Dubai: There’s good and bad news about Jhootha Hi Sahi. First the bad: Bollywood hunk John Abraham doesn’t take off his shirt to titillate us with his supremely-sculpted physique. But the good? There’s no time to shed copious tears over it because his acting chops are in top form. Abraham as the London-based geeky book-shop owner Sid who falls hopelessly in love with the suicidal-prone Mishka [Pakhi Tyrewala] is a feel-good love story at its best. Agreed, the plot of boy-meets-suicidal girl, boy-lies-to-suicidal girl is not anything extraordinary (remember Anjaana Anjaani), but its execution is fresh.
Unlike some cheesy Bollywood romcoms, the chemistry between the two principal actors is not contrived and the dialogues are relatable.
Barring the climax in which director Abbas Tyrewala seems to have succumbed to Bollywood style drama where Sid executes a Mission Impossible stunt to re-unite with his lover on the London's Tower Bridge, the rest of the film tows the line of sanity. For once, the Bollywood heroine is not your quintessential PYT cavorting around in high-end designer dos. She looks like any other ordinary 27-year-old grappling with an abusive bad break-up.
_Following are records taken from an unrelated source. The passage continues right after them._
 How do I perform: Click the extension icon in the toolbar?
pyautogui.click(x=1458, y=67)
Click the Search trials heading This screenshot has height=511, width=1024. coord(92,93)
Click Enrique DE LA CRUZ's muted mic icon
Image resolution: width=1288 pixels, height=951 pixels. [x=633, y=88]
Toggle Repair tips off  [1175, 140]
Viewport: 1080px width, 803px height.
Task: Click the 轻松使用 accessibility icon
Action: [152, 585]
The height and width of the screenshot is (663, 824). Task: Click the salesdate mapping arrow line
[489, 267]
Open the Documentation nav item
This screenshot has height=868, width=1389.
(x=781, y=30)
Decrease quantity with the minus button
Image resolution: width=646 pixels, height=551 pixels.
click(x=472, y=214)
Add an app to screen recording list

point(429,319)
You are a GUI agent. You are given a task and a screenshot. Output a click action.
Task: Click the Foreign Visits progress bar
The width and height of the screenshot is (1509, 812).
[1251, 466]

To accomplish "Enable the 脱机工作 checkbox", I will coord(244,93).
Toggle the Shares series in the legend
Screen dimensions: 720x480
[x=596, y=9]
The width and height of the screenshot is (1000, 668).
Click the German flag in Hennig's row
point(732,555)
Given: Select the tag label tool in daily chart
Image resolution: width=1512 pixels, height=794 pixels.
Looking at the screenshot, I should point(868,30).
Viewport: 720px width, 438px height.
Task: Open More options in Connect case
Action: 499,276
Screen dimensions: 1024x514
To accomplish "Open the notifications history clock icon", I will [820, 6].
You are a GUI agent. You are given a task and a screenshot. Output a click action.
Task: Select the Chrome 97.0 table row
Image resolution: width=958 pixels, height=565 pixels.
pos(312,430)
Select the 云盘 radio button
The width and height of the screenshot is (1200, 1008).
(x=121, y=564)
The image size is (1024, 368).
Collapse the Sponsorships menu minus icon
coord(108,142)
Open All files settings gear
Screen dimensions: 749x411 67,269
But the operative word here is ordinary – though Pakhi Tyrewala’s acting is credible, she falls short when it comes to having a magnetic screen presence. Her recall value is zilch so don’t be hard on yourself if you find yourself racking your brains to conjure up her face a few minutes after leaving the theatre.
Three Idiots star Madhavan – as the eccentric, insecure and self-centred writer – makes his presence felt despite having a minuscule role. But the film with a somewhat hackneyed plot works largely because of the cackling chemistry among the ensemble cast.
Even though the chemistry between Sid and Mishka is endearing, it was another duo that had us in splits. Sid and his cynical-slash-acidic BFF Omar (actor Raghu Ram) shared an enviable on-screen camaraderie.
For once, the friends of a Bollywood hero were not relegated to glorified side-kicks. The film was as much about the love story as it was about Sid’s quirky friends. Even caricatured topics including India-Pakistan relations and unwed mothers were tastefully dealt with. And if you have been tracking the controversy that was brewing prior to JHS release that the film was a rip-off of American sitcom Friends – then there’s little to fret about. It’s tough to find a Rachel or a Monica in any one of these characters.
The background score by Oscar-winner A R Rahman is at best mediocre and seems to be suffering from a severe Jaane Tu Ya Jaane Na (Abbas Tyrewala’s earlier work) hangover. But fret not, you will be appeased after you watch John Abraham deliver one of his finest performances till date. His stumbling, stammering act makes you almost believe that girls may one day choose the nerdy Clark Kent over Superman.
JHS is currently playing in the theatres near you.